Así comienza el capítulo primero de la novela de Charles Dickens Casa desolada, la primera obra literaria en la que apareció el nombre de un dinosaurio, en marzo de 1852.

El primer dinosaurio

Desde hace milenios se vienen desenterrando fósiles de dinosaurio. En China se los consideraba huesos de dragón, y aún hoy se usan en la medicina tradicional. En Europa se creía que eran los restos de gigantes. Pero las primeras descripciones académicas de fósiles de dinosaurios no se hicieron hasta finales del siglo XVII. El naturalista inglés Robert Plot, catedrático de química en Oxford y conservador del Museo Ashmoleano de esa universidad, publicó en 1677 una descripción de un fragmento del fémur de un gran animal; como era demasiado grande para pertenecer a ninguna de las especies que habitan en Inglaterra, lo atribuyó primero a un elefante de guerra romano, y después a uno de los gigantes que según la Biblia murieron en el Diluvio Universal. En 1699, su sucesor en el Museo Ashmoleano, el galés Edward Lhuyd, describió un diente fósil que ahora sabemos que pertenecía a un dinosaurio.

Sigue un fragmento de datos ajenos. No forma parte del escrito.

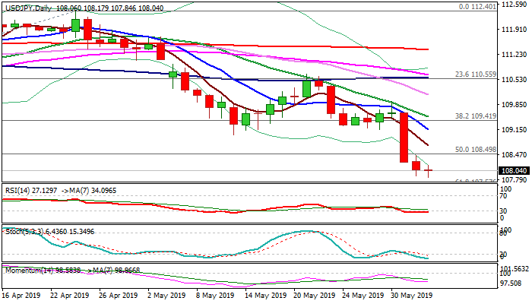Click the 16 Apr 2019 date label
Image resolution: width=532 pixels, height=304 pixels.
(x=20, y=295)
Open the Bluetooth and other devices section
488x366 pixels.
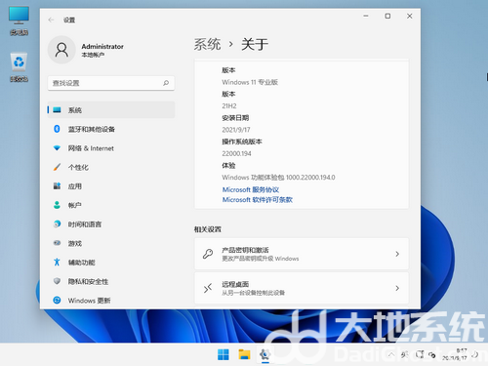click(111, 129)
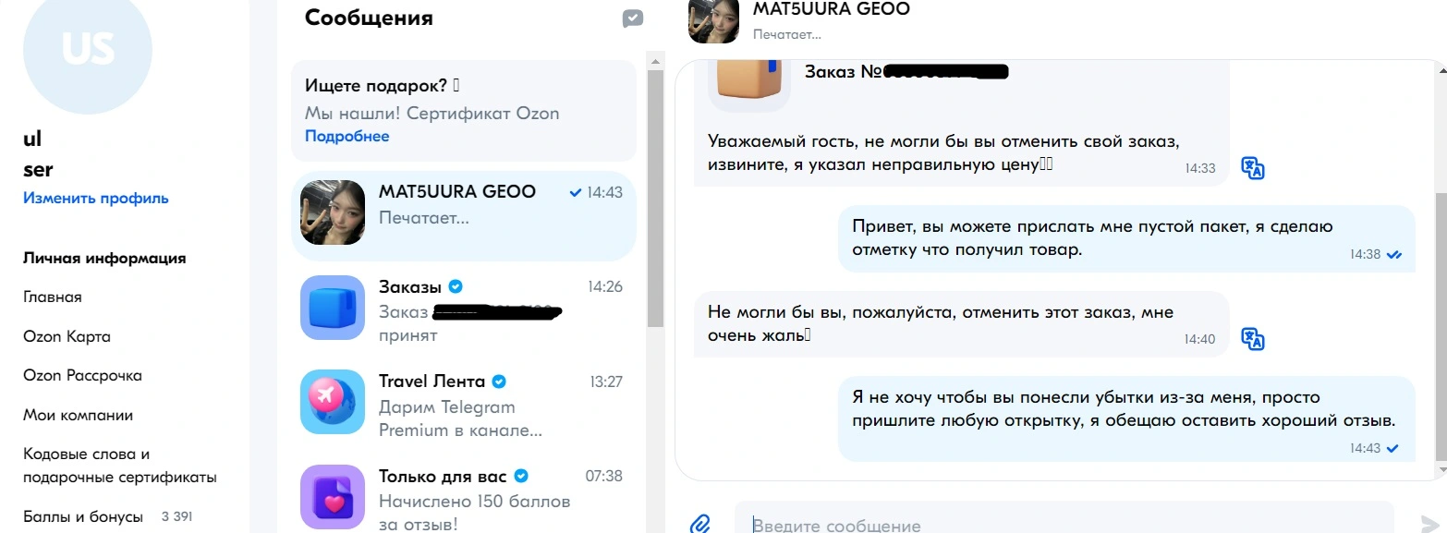Open Ozon Карта menu item
This screenshot has width=1447, height=533.
pos(67,336)
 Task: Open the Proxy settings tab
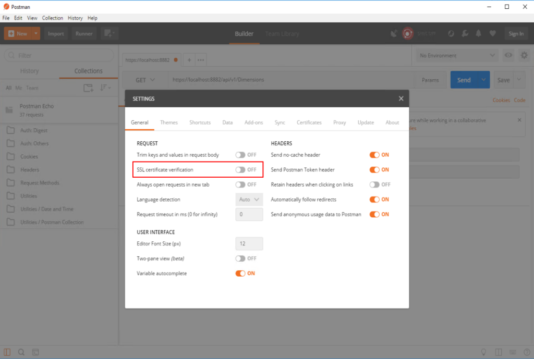coord(339,122)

Un siglo más tarde, en 1800, varias colecciones de huesos fósiles recogidas por naturalistas aficionados en la región de Normandía llegaron al Museo Nacional de Ciencias Naturales de París, a manos del zoólogo Georges Cuvier, considerado el padre de la paleontología. Entre esos huesos había vértebras de dinosaurio, pero Cuvier, que las describió en 1808, las asoció erróneamente con otros huesos pertenecientes a cocodrilos marinos prehistóricos.

Megalosaurus e Iguanodon

Desde 1820, el ginecólogo inglés Gideon Mantell, aficionado a la geología, venía recolectando grandes huesos y dientes fósiles en una cantera del bosque de Tilgate, en el Sussex occidental. En principio, Mantell creyó que pertenecían a un cocodrilo gigante. Unos dientes de herbívoro hallados en 1821 le hicieron plantearse la posibilidad de que parte de los fósiles pertenecieran a algún tipo de gran reptil herbívoro; en 1822 presentó sus hallazgos a la Sociedad Geológica de Londres, pero sus miembros, entre los que se encontraba el reverendo William Buckland, catedrático de geología en Oxford, opinaron que los dientes pertenecían a un pez o a un rinoceronte. Dos años más tarde, en 1824, el propio Buckland identificó algunos fósiles que había recolectado entre 1815 y 1824 como los restos de un enorme reptil carnívoro, al que llamó Megalosaurus ( “gran lagarto”). Fue el primer dinosaurio que recibió un nombre científico. Ese mismo año, Mantell invitó a Buckland a ver su colección, y esta vez Buckland estuvo de acuerdo con Mantell en que los huesos y los dientes pertenecían a un gran reptil, aunque sin convencerse aún de que fuera herbívoro. Mantell envió entonces varios dientes a Cuvier, y éste determinó que pertenecían a un reptil herbívoro gigante. Con el respaldo de Cuvier, Mantell visitó el Museo Hunteriano del Real Colegio de Cirujanos de Inglaterra, donde se conservaban las colecciones anatómicas reunidas por el cirujano escocés del siglo XVIII John Hunter, en busca de semejanzas entre sus fósiles y algún reptil viviente. Casualmente, el conservador ayudante del museo, el naturalista y geólogo Samuel Stutchbury, había diseccionado una iguana poco tiempo antes, y se dio cuenta de que los dientes del reptil de Mantell eran muy parecidos a los de aquella, aunque veinte veces más grandes. Finalmente, en 1825, Mantell publicó la descripción científica del segundo dinosaurio, al que llamó Iguanodon (“diente de iguana”). Aunque para él, como para todos sus coetáneos, sólo eran reptiles gigantes; el término “dinosaurio” aún no se había inventado.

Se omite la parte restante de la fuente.